1

After reading this: 2D array and pointer in C - how to access elements?

I'm still confused about the 'Ptr = *data' not being a de-reference.

Relevant code from that question:

int data[4][3] = { {23,55,50},{45,38,55},{70,43,45},{34,46,60}};
int *Ptr;

Ptr = *data;   //  This is not a de-reference.  Ptr is not 23.  Why?

I don't understand this on a conceptual level. I the see ' * ' and I think de-reference.

Saying Ptr = *(data + 0), doesn't help, to me it still means de-reference and we end up de-referencing the address 'data'.

Can anyone shed some light and help me understand?

Thank you for your time.

FiveBlue
  • 35
  • 4
  • C does not have 2D arrays. `data` is a 1D array, where each element is a 1D array of ints. – stark Mar 27 '21 at 14:38
  • What makes you think `*data` is not a dereference? – tadman Mar 27 '21 at 14:39
  • @stark I think you mean it has two forms of 2D arrays, one where it's contiguous, another where it's an array of pointers to other arrays. – tadman Mar 27 '21 at 14:39
  • @tadman, although I'm not sure I would agree with stark that C arrays of arrays should not be characterized as "2D arrays", I do generally take the position that arrays of pointers should not be characterized that way. – John Bollinger Mar 27 '21 at 14:48
  • @JohnBollinger Although there's an infinite amount of room for pedantry here, `a[x][y]` is arguably a 2D array structure regardless of the implementation details. – tadman Mar 27 '21 at 15:33

4 Answers4

2

data is two-dimensional array and decals to int (*)[3] pointer. *data is three elements int array and decals to int * pointer.

Ptr contains a reference to the first element of that int[3] array which is 23.

You need to dereference this pointer to get the integer 23

int main(void)
{
    int data[4][3] = { {23,55,50},{45,38,55},{70,43,45},{34,46,60}};
    int *ptr;

    ptr = *data;   //  This is not a de-reference.  Ptr is not 23.  Why?

    printf("%d\n", *ptr);

}
0___________
  • 60,014
  • 4
  • 34
  • 74
2

*data is technically a dereference, but, as we will see, it does not actually cause an access to the object it references.
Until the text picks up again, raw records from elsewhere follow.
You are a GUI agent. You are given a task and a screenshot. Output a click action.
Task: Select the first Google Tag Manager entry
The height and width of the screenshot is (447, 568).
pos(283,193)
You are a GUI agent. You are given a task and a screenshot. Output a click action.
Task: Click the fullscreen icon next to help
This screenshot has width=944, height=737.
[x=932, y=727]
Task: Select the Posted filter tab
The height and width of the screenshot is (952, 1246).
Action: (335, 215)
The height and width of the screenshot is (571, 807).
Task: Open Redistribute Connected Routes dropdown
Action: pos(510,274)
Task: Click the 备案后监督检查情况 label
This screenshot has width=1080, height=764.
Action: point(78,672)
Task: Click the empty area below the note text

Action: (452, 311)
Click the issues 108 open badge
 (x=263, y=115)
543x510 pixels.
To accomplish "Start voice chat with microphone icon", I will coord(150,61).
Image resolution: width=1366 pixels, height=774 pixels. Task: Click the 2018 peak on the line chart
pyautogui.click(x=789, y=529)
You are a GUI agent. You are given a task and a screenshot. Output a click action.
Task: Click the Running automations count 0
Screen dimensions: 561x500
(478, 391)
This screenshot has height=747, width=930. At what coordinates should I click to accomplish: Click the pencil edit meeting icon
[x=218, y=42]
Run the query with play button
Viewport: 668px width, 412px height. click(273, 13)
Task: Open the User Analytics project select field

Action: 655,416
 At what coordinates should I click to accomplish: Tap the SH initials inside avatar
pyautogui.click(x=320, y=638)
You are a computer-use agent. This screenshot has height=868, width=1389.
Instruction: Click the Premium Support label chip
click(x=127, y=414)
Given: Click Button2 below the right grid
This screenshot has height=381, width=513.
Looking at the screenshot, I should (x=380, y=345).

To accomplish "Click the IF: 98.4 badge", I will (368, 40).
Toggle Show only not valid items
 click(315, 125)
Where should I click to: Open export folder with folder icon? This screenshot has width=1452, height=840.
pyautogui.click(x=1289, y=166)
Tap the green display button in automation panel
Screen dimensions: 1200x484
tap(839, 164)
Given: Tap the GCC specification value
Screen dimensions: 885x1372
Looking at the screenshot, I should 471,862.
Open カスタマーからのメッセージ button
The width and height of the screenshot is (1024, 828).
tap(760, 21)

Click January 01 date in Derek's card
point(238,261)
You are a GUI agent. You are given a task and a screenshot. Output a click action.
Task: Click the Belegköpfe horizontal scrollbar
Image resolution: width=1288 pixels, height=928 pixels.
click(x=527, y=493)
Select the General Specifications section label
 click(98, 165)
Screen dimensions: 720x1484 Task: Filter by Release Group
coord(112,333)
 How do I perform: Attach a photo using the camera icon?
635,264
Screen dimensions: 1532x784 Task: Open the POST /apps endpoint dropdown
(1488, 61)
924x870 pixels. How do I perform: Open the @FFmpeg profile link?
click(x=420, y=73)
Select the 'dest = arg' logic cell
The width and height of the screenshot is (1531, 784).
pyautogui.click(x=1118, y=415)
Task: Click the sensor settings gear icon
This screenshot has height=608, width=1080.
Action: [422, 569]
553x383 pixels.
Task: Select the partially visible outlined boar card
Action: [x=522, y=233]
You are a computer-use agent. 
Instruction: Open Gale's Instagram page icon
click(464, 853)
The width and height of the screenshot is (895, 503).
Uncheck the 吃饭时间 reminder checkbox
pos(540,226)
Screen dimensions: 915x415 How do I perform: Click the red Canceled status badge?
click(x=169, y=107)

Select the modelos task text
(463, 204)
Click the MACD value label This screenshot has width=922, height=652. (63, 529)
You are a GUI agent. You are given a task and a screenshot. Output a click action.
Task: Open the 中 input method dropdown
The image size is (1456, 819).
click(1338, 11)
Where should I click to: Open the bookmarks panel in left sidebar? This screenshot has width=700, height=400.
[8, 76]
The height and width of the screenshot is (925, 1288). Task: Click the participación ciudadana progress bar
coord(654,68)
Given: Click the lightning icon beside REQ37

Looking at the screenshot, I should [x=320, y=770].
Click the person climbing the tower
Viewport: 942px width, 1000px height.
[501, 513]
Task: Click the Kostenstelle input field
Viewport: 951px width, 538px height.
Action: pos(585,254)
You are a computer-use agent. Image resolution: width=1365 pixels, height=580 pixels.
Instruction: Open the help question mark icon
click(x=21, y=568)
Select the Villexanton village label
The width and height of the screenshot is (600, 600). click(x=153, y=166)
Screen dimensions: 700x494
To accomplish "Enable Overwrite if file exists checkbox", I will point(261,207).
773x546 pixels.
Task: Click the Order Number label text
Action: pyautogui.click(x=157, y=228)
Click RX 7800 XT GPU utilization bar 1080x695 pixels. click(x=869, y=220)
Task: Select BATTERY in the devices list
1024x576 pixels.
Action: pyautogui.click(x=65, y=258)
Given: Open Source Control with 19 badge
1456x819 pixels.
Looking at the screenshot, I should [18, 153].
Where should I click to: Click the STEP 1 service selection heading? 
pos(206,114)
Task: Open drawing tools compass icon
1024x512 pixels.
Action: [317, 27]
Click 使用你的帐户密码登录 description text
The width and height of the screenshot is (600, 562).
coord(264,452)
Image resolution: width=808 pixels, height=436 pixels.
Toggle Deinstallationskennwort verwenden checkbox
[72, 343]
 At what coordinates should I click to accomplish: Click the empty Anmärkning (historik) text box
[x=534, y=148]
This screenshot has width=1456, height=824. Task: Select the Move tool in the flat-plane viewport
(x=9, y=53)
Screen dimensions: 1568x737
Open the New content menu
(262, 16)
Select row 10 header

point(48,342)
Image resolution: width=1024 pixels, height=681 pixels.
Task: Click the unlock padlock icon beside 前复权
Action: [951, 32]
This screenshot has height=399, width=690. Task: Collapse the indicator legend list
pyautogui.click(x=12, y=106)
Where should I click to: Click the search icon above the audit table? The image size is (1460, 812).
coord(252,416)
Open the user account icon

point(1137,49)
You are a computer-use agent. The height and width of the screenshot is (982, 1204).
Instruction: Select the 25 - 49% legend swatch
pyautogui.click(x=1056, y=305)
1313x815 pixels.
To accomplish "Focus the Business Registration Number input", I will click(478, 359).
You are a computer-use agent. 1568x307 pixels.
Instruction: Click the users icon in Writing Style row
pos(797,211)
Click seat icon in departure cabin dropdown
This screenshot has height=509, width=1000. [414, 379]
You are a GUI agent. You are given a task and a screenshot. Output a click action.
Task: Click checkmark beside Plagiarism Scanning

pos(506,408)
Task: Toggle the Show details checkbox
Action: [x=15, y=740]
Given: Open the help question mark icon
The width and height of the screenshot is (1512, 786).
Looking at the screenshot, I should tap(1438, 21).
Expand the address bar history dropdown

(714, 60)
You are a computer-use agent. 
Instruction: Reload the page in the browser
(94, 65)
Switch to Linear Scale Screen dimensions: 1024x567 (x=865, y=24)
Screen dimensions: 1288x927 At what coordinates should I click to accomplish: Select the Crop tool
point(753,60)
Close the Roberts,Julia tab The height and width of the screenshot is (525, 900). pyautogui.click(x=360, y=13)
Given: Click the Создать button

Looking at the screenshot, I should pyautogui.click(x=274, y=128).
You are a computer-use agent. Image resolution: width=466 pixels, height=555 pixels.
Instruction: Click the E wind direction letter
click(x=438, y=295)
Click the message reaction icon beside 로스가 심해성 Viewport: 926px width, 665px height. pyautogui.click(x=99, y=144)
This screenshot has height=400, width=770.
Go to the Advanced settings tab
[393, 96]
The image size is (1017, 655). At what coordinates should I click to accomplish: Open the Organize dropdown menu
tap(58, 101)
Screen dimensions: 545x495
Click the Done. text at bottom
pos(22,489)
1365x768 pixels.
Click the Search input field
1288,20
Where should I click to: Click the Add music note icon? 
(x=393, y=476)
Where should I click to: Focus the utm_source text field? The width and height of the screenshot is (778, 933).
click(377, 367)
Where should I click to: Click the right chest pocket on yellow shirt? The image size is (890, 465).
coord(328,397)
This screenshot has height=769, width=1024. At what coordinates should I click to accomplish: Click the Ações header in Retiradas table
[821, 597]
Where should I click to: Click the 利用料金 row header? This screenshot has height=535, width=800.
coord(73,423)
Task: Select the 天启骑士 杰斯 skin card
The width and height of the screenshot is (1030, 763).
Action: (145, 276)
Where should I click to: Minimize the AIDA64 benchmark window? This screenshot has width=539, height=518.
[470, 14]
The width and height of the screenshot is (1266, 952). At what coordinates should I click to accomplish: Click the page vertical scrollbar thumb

data is an array of arrays. When an array is used in an expression, it is automatically converted to a pointer to its first element, except when it is used as the operand of sizeof or unary & or is a string literal used to initialize an array. In *data, this conversion effectively changes data to &data[0], which is a pointer to the first array of data.

Since &data[0] is a pointer to the first array, *data is that array. So, we have dereferenced &data[0] to get the array it references.

However, since *data is an array, it is also automatically converted to a pointer to its first element. So, instead of *data causing an access to the array, it is changed to &(*data)[0]. With the first conversion included, that is &(*&data[0])[0]. Then, removing the self-canceling *&, that is &(data[0])[0] or just &data[0][0].

So *data is &data[0][0], the address of the first element of the first array of data.

Eric Postpischil
  • 195,579
  • 13
  • 168
  • 312
  • 1
    ***`it does not actually cause an access to the object it references`*** it does. But it references 3 elements int array. That derefenced array when used as pointer decals to `int *`, so additional dereference needed – 0___________ Mar 27 '21 at 14:52
2

Unless it is the operand of the sizeof or unary & operator, or is a string literal used to initialize a character array in a declaration, an expression of type "N-element array of T" will be converted, or "decay", to an expression of type "pointer to T" and the value of the expression will be the address of the first element in the array.

Let's draw out the array with its values, showing the address of each element. For this diagram we're assuming 4-byte ints and the addresses are made up out of thin air:

Address      Value    Expression                  
-------      +----+   ----------
 0x4000      | 23 |   data[0][0] 
             + -- +
 0x4004      | 55 |   data[0][1]
             + -- +
 0x4008      | 50 |   data[0][2]
             +----+
 0x400c      | 45 |   data[1][0]
             + -- +
 0x4010      | 38 |   data[1][1]
             + -- +
 0x4014      | 55 |   data[1][2]
             +----+
 0x4018      | 70 |   data[2][0]
             + -- +
 0x401c      | 43 |   data[2][1]
             + -- +
 0x4020      | 45 |   data[2][2]
             +----+
 0x4024      | 34 |   data[3][0]
             + -- +
 0x4028      | 46 |   data[3][1]
             + -- +
 0x402c      | 60 |   data[3][2]
             +----+

Now we can talk about the types of various expressions.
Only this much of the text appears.